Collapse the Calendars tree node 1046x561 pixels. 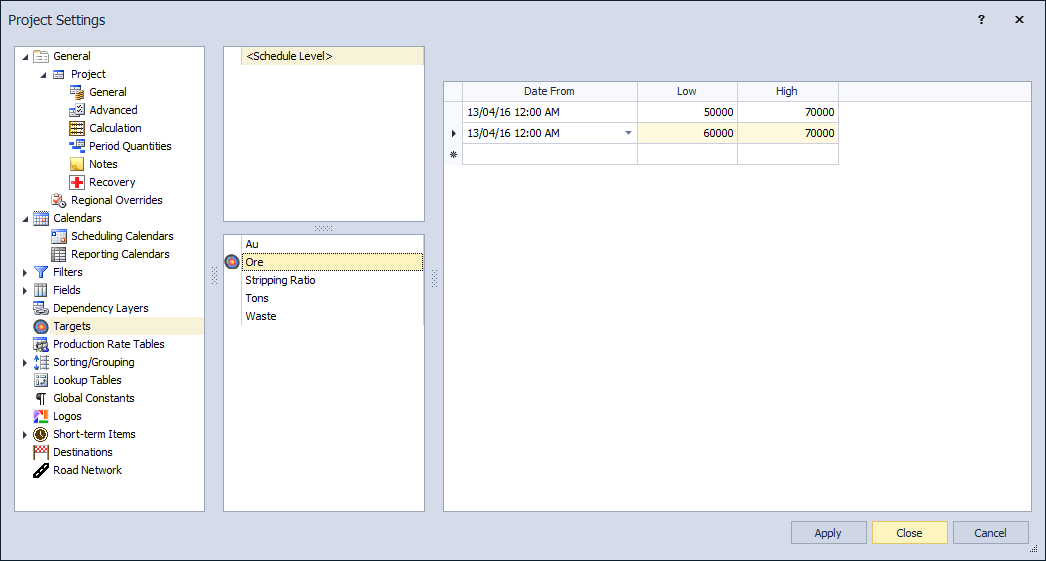pos(25,218)

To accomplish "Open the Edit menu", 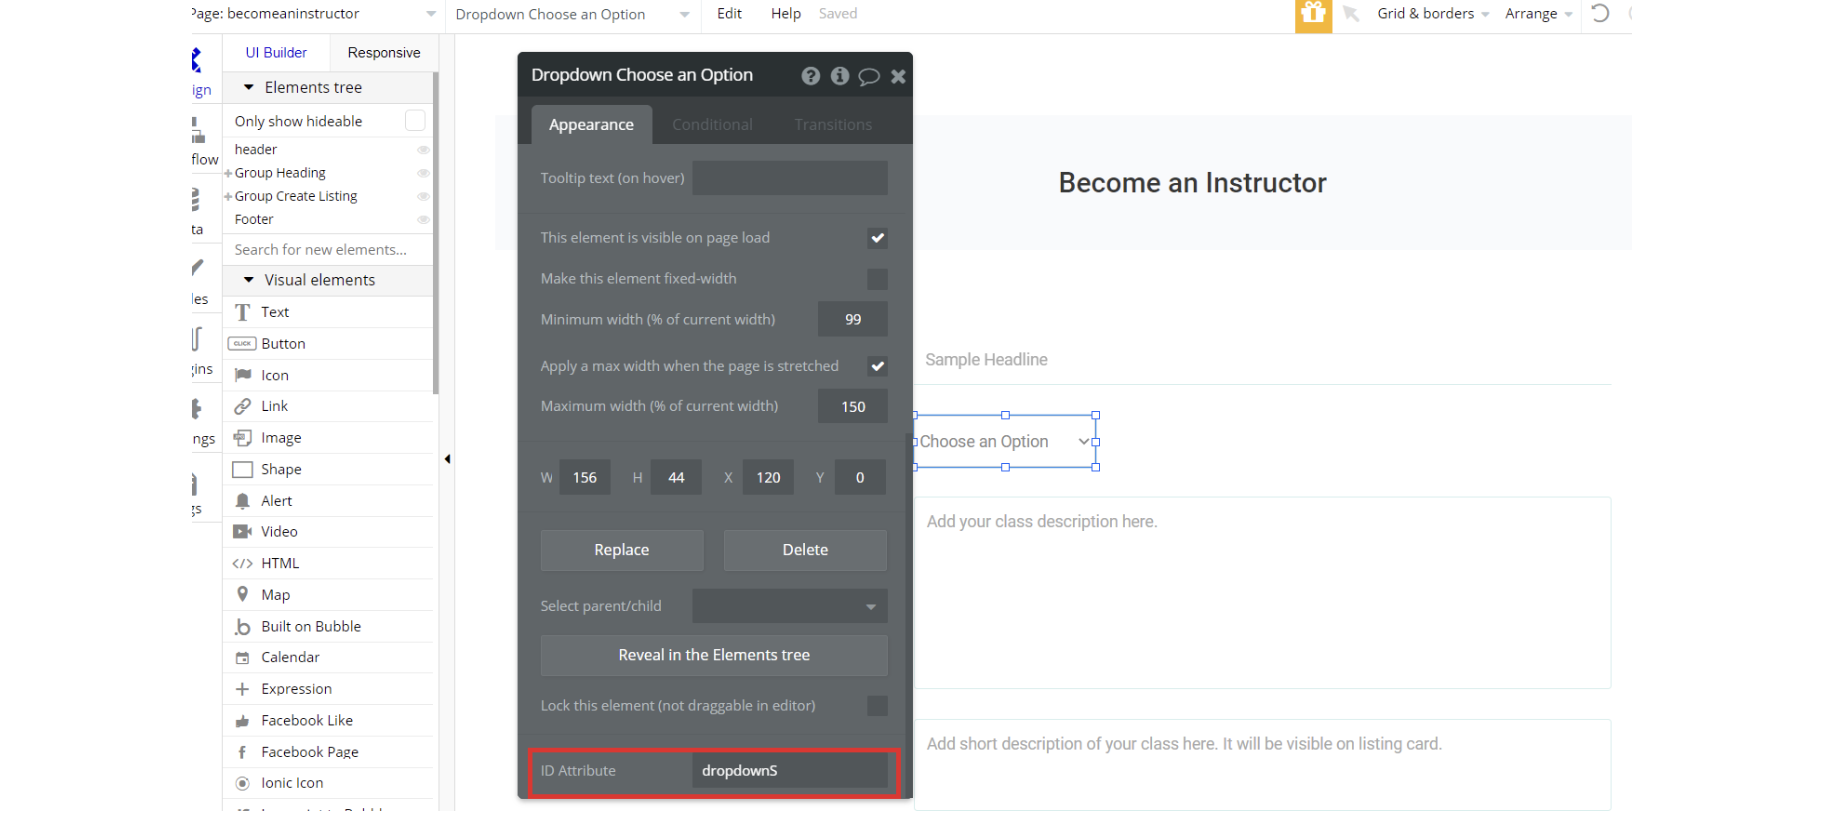I will (729, 14).

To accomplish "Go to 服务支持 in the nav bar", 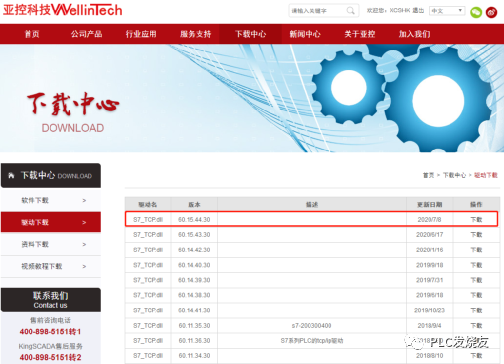I will click(x=196, y=34).
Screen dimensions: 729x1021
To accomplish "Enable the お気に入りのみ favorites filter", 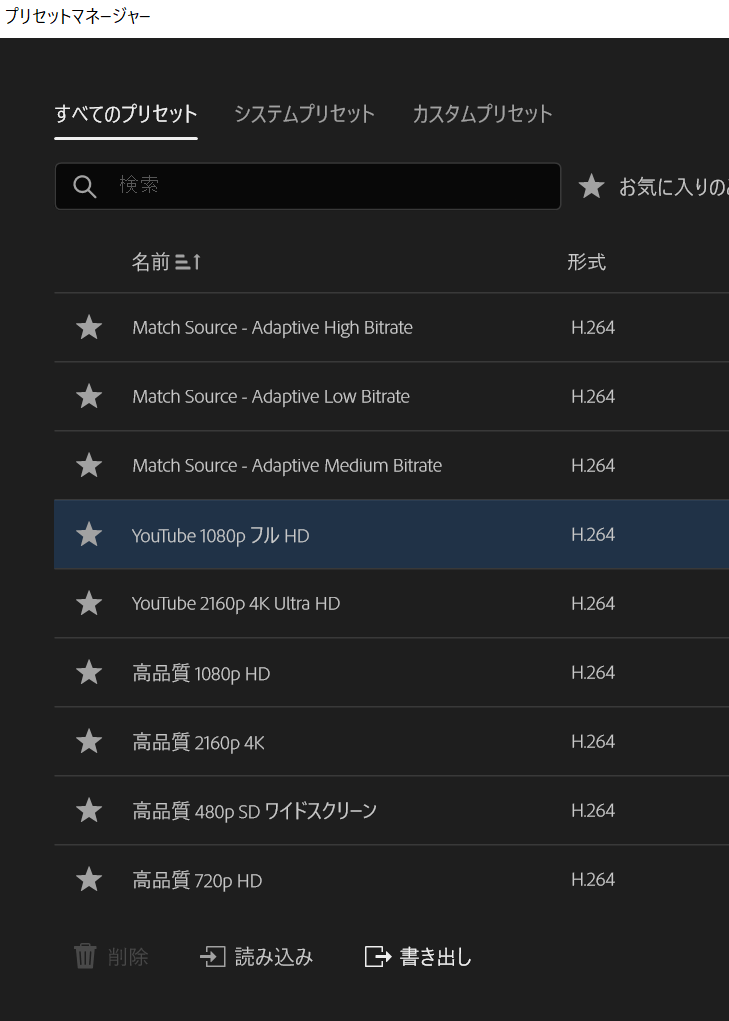I will click(592, 187).
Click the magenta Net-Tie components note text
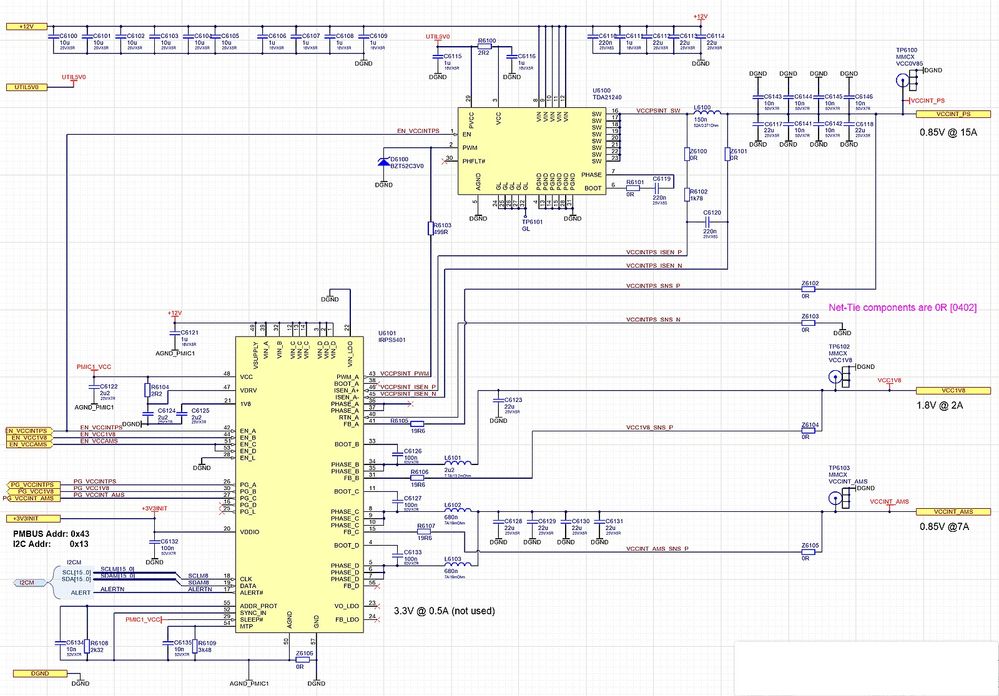The width and height of the screenshot is (999, 696). coord(902,307)
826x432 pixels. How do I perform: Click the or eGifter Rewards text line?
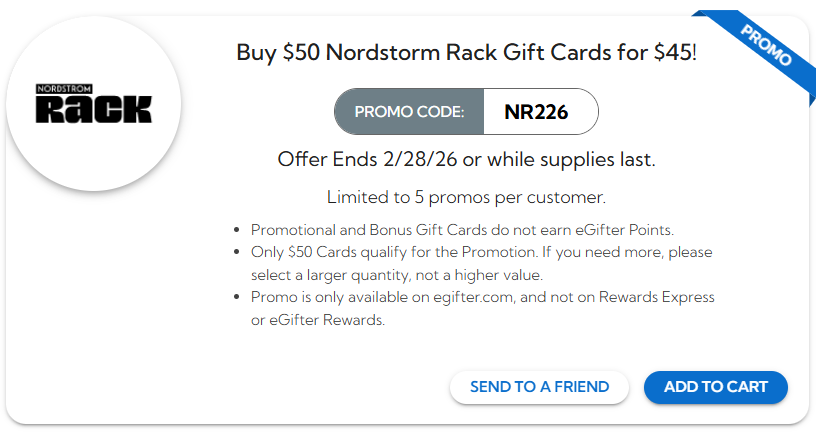(x=317, y=320)
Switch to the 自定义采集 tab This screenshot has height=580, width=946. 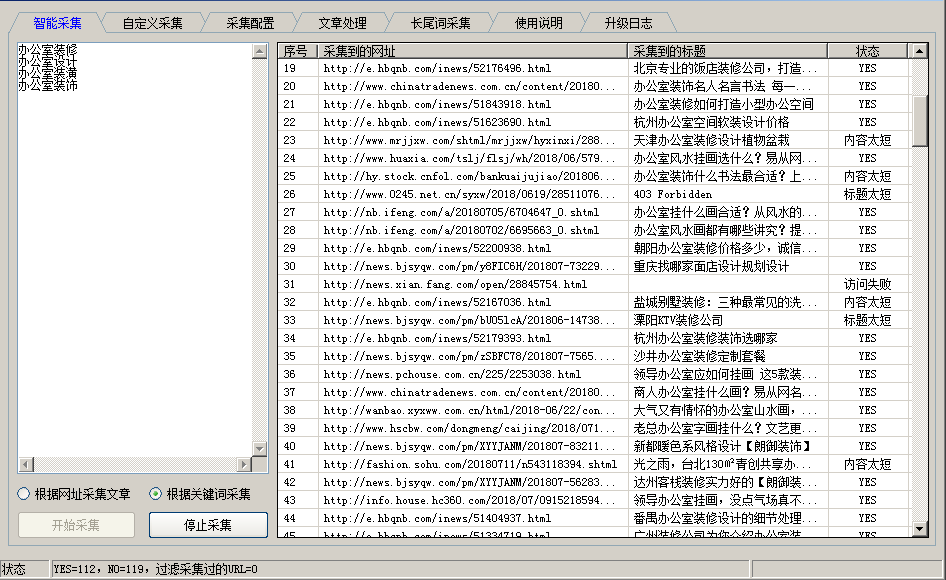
********************
#### Exercise:
Repeat the line containing "826x432 pixels. How" and every line after it up to the end of the material above, exactly as they stand, minus the pictures.

#### Result for this exercise:
826x432 pixels. How do I perform: Click the or eGifter Rewards text line?
(x=317, y=320)
Switch to the 自定义采集 tab This screenshot has height=580, width=946. 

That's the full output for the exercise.